Les leaders de l’ex Front Islamique du Salut (FIS) sont de retour sur la scène politique. Les dirigeants de l’ancien parti dissous multiplient les interventions médiatiques et entament un véritable forcing pour imposer leur voix dans les débats qui entourent la révision de la Constitution.

Les figures de l’ancien parti islamiste ont même exprimé fermement des revendications concernant plusieurs volets de la future Constitution qui devra régir le pays. Ainsi, El Hachemi Sahnouni, l’un des anciens dirigeants du FIS, a réclamé, dans une tribune publiée lundi par Ennahar, officiellement à l’Etat algérien la réintégration des terroristes repentis dans leurs postes de travail. Pour Sahnouni, ce droit doit être inscrit dans la future Constitution pour sceller une véritable « réconciliation ». Le dirigeant islamiste exige aussi « la délivrance d’actes de décès aux terroristes tués par les forces de sécurité ». prétextant que les familles de ces terroristes éliminés ne peuvent nullement résoudre leurs problème d’héritage en l’absence de d’actes de décès que les autorités ne veulent pas leur fournir.

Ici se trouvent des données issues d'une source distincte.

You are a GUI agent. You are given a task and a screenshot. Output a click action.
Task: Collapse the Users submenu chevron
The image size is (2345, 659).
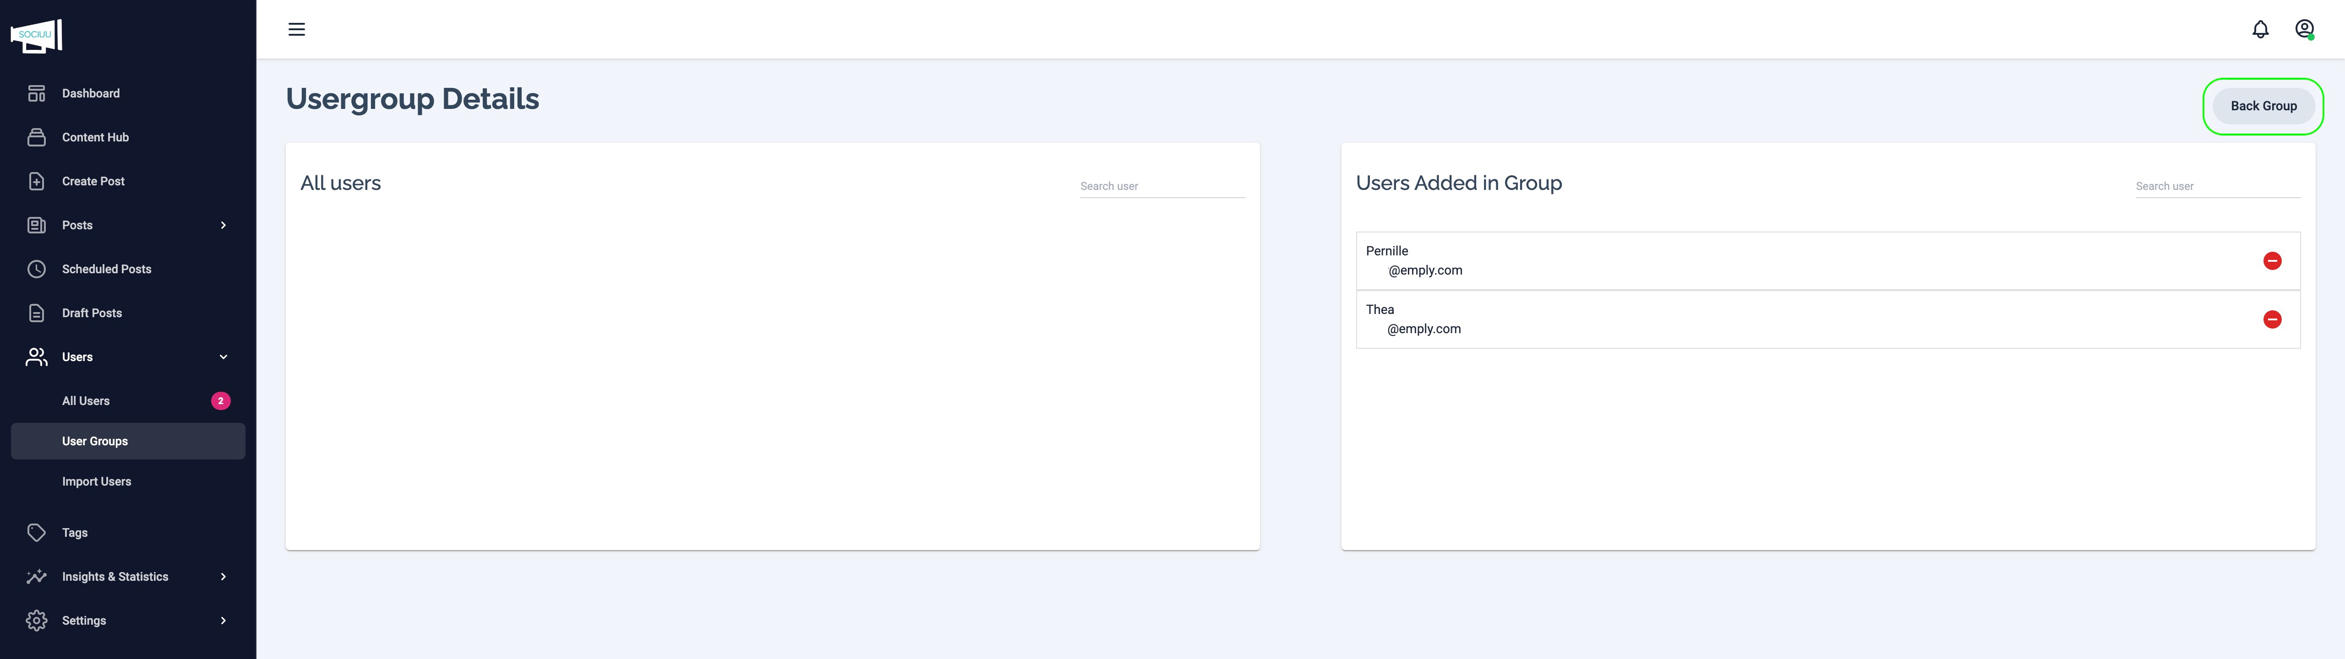tap(223, 357)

El Hachemi Sahnouni a préconisé également des mandats présidentiels d’une durée 7 ans. Il n’a guère précisé s’il faut une limitation des mandats présidentiels ou non. En revanche, l’ancien dirigeant de l’armée islamique du Salut (AIS),  Madani Mezrag demande a surtout insisté pour sa part, sur « une amnistie générale pour les victimes  de la décennie noire ». C’est la principale revendication qu’il envisage de discuter avec la commission d’Ahmed Ouyahia, a-t-il dit.

Ali Benhadj, l’ex numéro 2 du FIS, et le membre fondateur du Groupe islamique armé (GIA), Abdelhak Layada, ont refusé de s’associer au processus de consultation pour la révision de la Constitution. Selon Ennahar, ils ont exprimé leur rejet de ce processus et se contentent, pour l’heure, « d’observer la situation ».